= Kentucky Synod =

Synod of the defunct Presbyterian Church in the United States of America

Kentucky Synod was a synod of the Presbyterian Church in the United States of America established in the late 18th century.

As a body, Kentucky Synod was a great deal more conservative than the Presbyterian Church as a whole — especially in its opposition to many aspects of the Second Great Awakening, a revival movement that thrived in Kentucky from about 1798 to about 1820. Synod suspended or deposed a number of revivalist Presbyterian ministers, but these men continued to preach to their former congregations. Eventually, Barton W. Stone, who abandoned Washington Presbytery in 1803, formed Springfield Presbytery, which eventually became the Christian Church (Disciples of Christ). In 1810, ministers from the former Cumberland Presbytery, which had been dissolved by Synod five years earlier, left the church and created an independent presbytery which became the Cumberland Presbyterian Church.

Following the American Civil War, Kentucky Synod divided along primarily political lines. Dr. Robert J. Breckinridge led the "Northern" or Presbyterian Church (USA) faction, but the majority of members and congregations became part of the new "Southern" Presbyterian Church.

During the American Civil War, the majority of Kentucky Presbyterians supported the Confederate States of America.

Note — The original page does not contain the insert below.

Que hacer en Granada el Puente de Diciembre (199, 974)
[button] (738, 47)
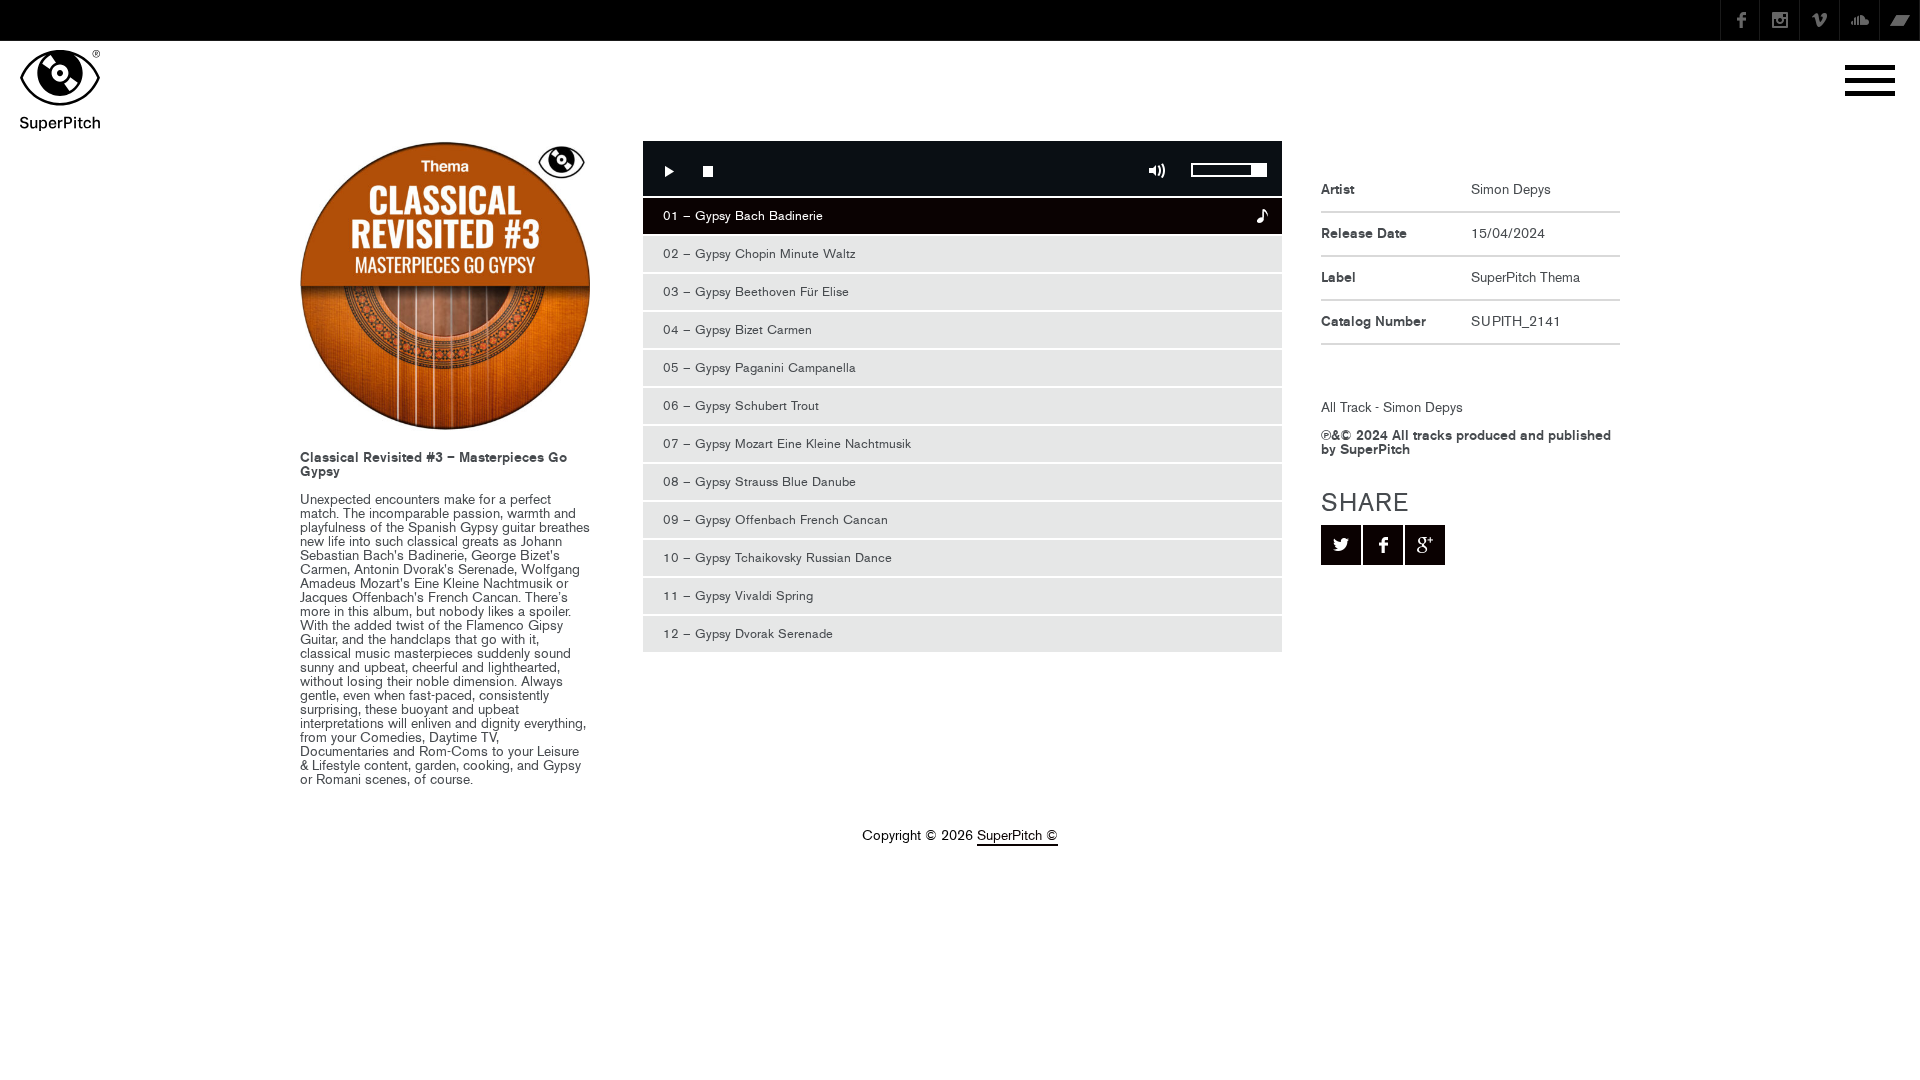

The division forced by the war became permanent shortly after its conclusion. Stuart Robinson and Bennett Young led the new "Southern" synod. The two denominations battled in the courts over control of property and institutions.

==Sources==
- History of the Cumberland Presbyterian Church in Kentucky to 1988, by Matthew H. Gore, Joint Heritage Committee of Covenant and Cumberland Presbyteries. Memphis, Tennessee, 2000.
- 2006 Minutes of the General Assembly of the Cumberland Presbyterian Church (Memphis: Tennessee, 2006).